Le forze missilistiche cinesi simulano il lancio di ICBM dalla “Grande Muraglia Sotterranea”

Sputnik 24.01.2019

Le forze missilistiche strategiche e tattiche della Cina simulavano il lancio di missili balistici intercontinentali da postazioni sotterranee, secondo i media cinesi. Le Forze Missilistiche dell’Esercito di Liberazione Popolare cinese simulava un attacco con ICBM contro un “nemico immaginario”, riportava il Global Times, sottolineando che dettagli come la posizione dell’esercitazione o quando veniva effettuato rimanevano segreti. “La formazione alla sopravvivenza a lungo termine in ambienti chiusi” diventa normale per le truppe della Forza missilistica, osservava il rapporto. Nel 2011, gli studenti della Georgetown University dichiararono di aver mappato una rete di gallerie lunga 3000 miglia nel nord della Cina, dove erano conservati missili e testate nucleari della Forza Missilistica, anche se la CCTV diffuse la notizia della rete di tunnel induriti nel marzo 2008 secondo James R. Holmes, professore associato di strategia presso l’US Naval War College. La “Grande Muraglia sotterranea” della Cina, come l’hanno definita gli esperti, è cruciale per la strategia di deterrenza nucleare. La dottrina militare cinese pone forte enfasi sull’uso di armi nucleari come rappresaglia a un primo attacco alla Cina. Mentre la Cina non prevede di utilizzarle a meno che non venga attaccata con esse per prima, secondo gli analisti, le Forze Missilistiche dell’ELP vogliono ancora prepararsi a un possibile giorno del giudizio.

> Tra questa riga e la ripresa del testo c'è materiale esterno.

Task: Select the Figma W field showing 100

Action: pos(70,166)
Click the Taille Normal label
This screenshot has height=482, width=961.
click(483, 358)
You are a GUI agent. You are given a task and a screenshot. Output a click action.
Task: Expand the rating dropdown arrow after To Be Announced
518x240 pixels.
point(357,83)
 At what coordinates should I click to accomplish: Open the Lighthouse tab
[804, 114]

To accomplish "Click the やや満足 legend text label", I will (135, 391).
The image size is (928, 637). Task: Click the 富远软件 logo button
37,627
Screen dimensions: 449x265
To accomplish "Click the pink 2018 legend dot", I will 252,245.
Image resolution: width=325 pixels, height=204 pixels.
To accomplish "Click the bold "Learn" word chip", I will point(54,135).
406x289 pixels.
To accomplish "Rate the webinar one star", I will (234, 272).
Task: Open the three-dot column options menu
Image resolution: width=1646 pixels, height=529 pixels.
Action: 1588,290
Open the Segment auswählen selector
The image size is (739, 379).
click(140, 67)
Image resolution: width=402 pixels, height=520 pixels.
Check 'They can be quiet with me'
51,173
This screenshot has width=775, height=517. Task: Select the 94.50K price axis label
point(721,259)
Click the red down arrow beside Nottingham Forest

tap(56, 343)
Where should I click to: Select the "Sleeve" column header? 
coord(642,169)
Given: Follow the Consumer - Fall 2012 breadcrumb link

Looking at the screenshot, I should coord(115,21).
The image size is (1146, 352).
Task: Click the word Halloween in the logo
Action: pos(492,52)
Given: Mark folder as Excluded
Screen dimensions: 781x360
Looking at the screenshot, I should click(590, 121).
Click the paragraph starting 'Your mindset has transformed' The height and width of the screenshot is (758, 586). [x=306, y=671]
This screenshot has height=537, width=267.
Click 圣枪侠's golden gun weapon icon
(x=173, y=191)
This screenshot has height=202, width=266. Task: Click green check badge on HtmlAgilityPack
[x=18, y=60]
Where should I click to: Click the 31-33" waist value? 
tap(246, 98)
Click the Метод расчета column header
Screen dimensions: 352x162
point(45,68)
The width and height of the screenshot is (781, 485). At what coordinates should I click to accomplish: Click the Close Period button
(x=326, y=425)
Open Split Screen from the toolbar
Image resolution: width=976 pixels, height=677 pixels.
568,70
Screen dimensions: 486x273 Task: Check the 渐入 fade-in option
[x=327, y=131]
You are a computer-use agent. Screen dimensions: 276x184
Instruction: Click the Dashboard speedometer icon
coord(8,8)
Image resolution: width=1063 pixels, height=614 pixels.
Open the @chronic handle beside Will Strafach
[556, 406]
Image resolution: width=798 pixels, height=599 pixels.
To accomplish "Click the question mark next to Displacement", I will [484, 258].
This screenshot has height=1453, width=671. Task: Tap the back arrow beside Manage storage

Il noto commentatore militare cinese Song Zhongping dichiarava a Global Times che la Cina deposita missili strategici a lungo raggio nelle strutture sotterranee. Tutte le tre generazioni di ICBM cinesi, DF-5, DF-31 e DF-41, possono colpire bersagli distanzi 11000 km con un altissimo grado di precisione, dichiarava Song. Depositare ed addestrare al lancio di missili da opere difensive sotterranee rafforza la capacità di Pechino di condurre un contrattacco, dissuadendo i nemici ad attaccare, scriveva Hui Zhang, ricercatore del Programma di gestione atomica della John F. Kennedy School of Government dell’Università di Harvard. Le Forze Missilistiche dell’ELP, già note come Second Artillery, “conducono pianificazione ed addestramento alla guerra partendo dal presupposto che la Cina assorbirà un primo colpo nucleare e userà le proprie forze solo per reazione”, affermò Hui nel suo documento del 2012. Che la Cina abbia persino rivelato l’esistenza della Grande Muraglia sotterranea “dimostra che Pechino vuole che i potenziali avversari sappiano che ha una vera e affidabile capacità di ritorsione, scoraggiando idee su un attacco improvviso”, scriveva Hui nel 2012 , aggiungendo che “dalla prospettiva cinese “la Grande Muraglia sotterranea” consolida la deterrenza tra Cina e Stati Uniti, aumentando così la stabilità strategica”. Da parte sua, nel rapporto per The Diplomat, Holmes affermava che “le dimensioni della rete sotterranea aprono nuove prospettive alla strategia nucleare cinese” oltre la minima deterrenza.